その瞳には昏い光と同時に、責務を果たさんとする者の静かな決意が浮かんでいた。


『この世に蔓延る全ての悪を滅すると、ここに誓う』


 杖が光り、魔弾――ワイルドクローがラルフの太ももを内側からズタズタに引き裂き、吹き飛ばした。


「ぐぎゃああああああああッ!? ヒギィィィィィッ!?」

 肉が焦げる臭いと共に、ラルフが絶叫しながらのたうち回った。

「ぜはあッ! ぎいいいいい…… ぐうっ……た……たしゅけ……て……」

 涙と鼻水とよだれにまみれながら、ラルフが懇願する。


だがロビンは冷たい声でそれを撥ねつけた。

「あの子の方が我慢強かったぞ」

 その声色と怜悧な瞳に、ラルフは一切の望みが叶わないことを悟って、嗚咽を漏らし始めた。

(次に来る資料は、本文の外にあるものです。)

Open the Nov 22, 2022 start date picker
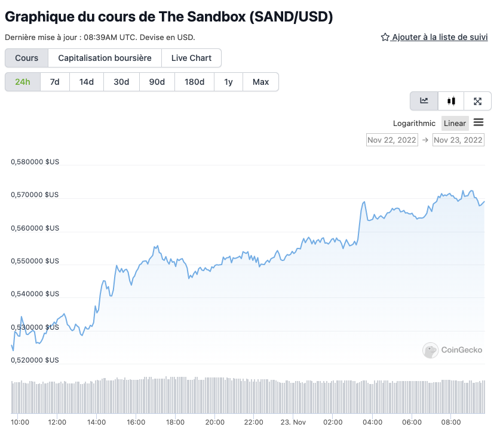tap(392, 140)
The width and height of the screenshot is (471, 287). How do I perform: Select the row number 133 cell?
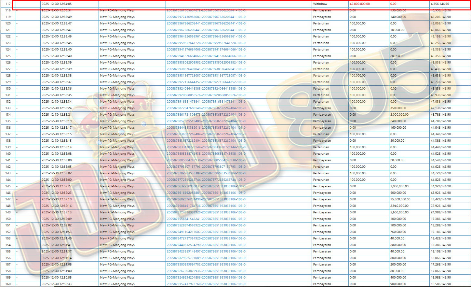(x=8, y=108)
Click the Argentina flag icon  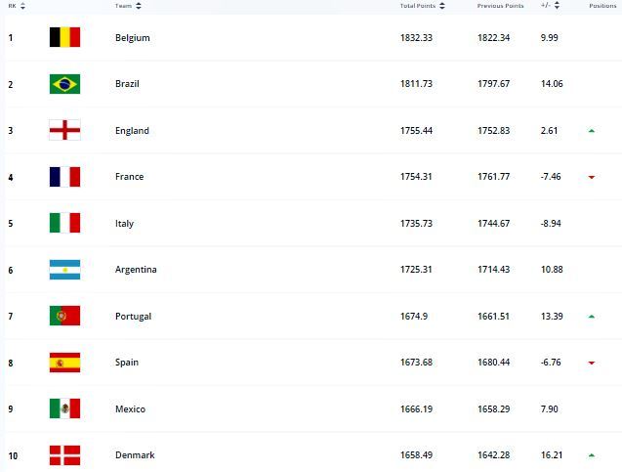pyautogui.click(x=64, y=270)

「ううっ……えぐッ……ゆ……許されないだろこんな…… だって……お、おお、お前……騎士団だろうがッ! 」

 ラルフはロビンの中の『正義』に一縷の望みをかけて、なんとか助かる道を探っているようだ。

しかし――


「今はもう違う。アンタが俺を騎士団から追放したから今、こうすることが出来たんだ。皮肉だよな?」


 ラルフは自身の考えなしの愚行が、今の状況に自分を追い込んだことに気づき、全てのプライドや理性をかなぐり捨てて絶叫した。

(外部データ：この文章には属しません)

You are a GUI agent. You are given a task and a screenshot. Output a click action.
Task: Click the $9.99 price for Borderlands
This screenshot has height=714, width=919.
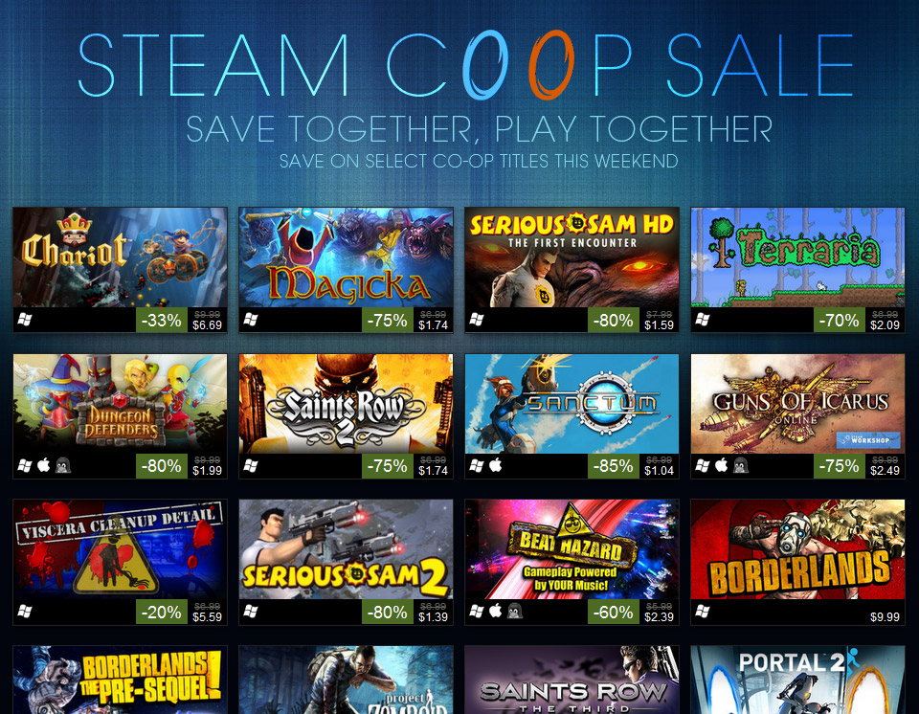point(885,616)
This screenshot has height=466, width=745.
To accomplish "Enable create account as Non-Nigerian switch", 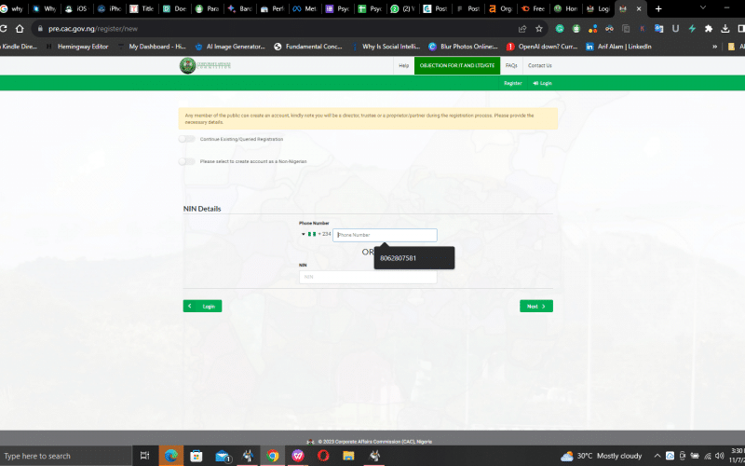I will coord(188,161).
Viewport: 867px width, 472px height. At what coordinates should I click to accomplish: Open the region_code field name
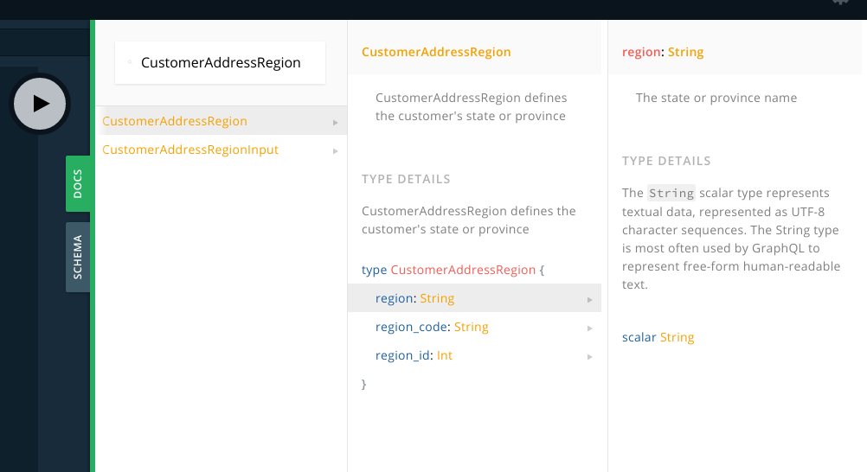coord(412,327)
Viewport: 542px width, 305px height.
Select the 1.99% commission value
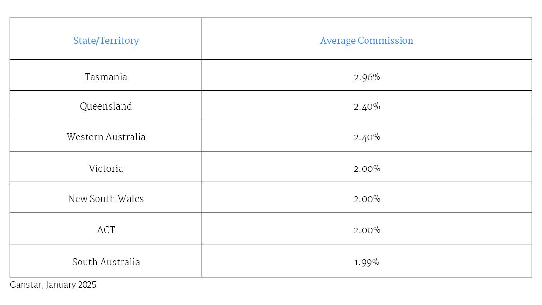tap(367, 262)

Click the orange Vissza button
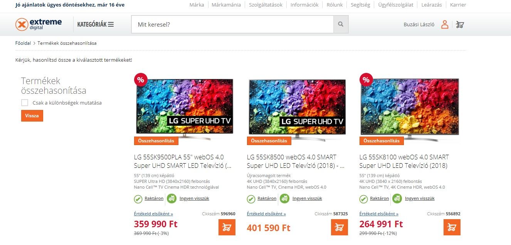click(32, 115)
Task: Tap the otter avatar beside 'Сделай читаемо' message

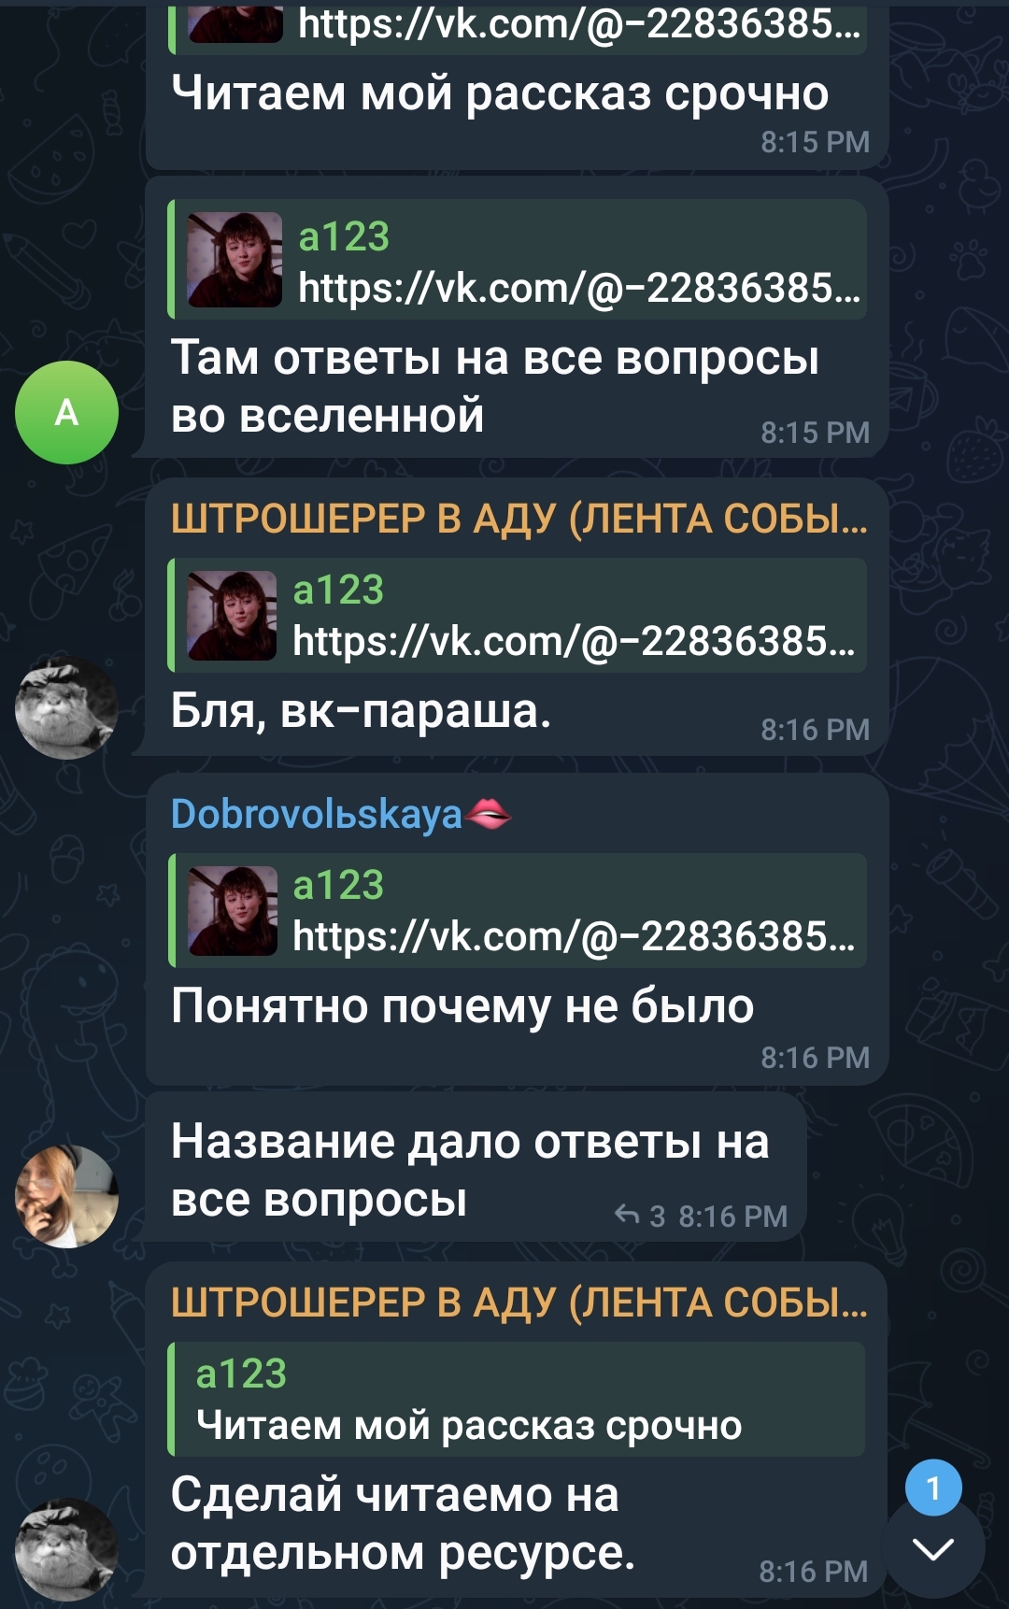Action: [66, 1549]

「いやだァァァァァッ! もう痛いのやだァァァァァッ!! 頼むから助けてくれえええッ!! 死にたくないいいいッ」

 そんな彼と反比例するかのように、ロビンはますます心が冷えていくのを自覚した。


「もういいか……見苦しい」

 悶え苦しむ芋虫のように転げ回るラルフに、ロビンは手をかざした。


「【ストレージ】――格納」


 ラルフが瞬時に空間の裂け目にのまれた。

あとに残ったのは肉の焦げた臭いと、ラルフが全身からはなった絶望の悪臭だけだった。


「殺さなかったね。やっぱあんなヤツにも情けをかける優しさはあるんだ?」

 のんびりと問いかけるマーシャに、ロビンは振り返らず答えた。


「【ストレージ】に格納したものは変わることがない。食べ物は腐らないし、人は年をとらない」

「?」


「ヤツの傷は自然治癒することはないってことだ。精神が壊れるまで、あるいは永遠に――あの地獄の痛みにのたうち回ることになる」


 淡々とそう述べたロビンに、マーシャは僅かに声を震わせた

「……あなた、相当……」

「イカれてる? それは座右の銘か? 聞き飽きたよ」

「ふふっ。向いてるって言いたかったの。裏社会で生きていくのに。能力も、容赦の無さもね。でもその口ぶりだと……」

 マーシャは不吉な疑念に思い至ったかのように、ためらいがちに訪ねた。


「人間を【ストレージ】に入れたのは初めてじゃないよね?」


 その問いを黙殺し、ロビンは倉庫を後にした。


 今日を境に、これまで信じてきた生き方とは全く違う生き方をしなければいけないだろう。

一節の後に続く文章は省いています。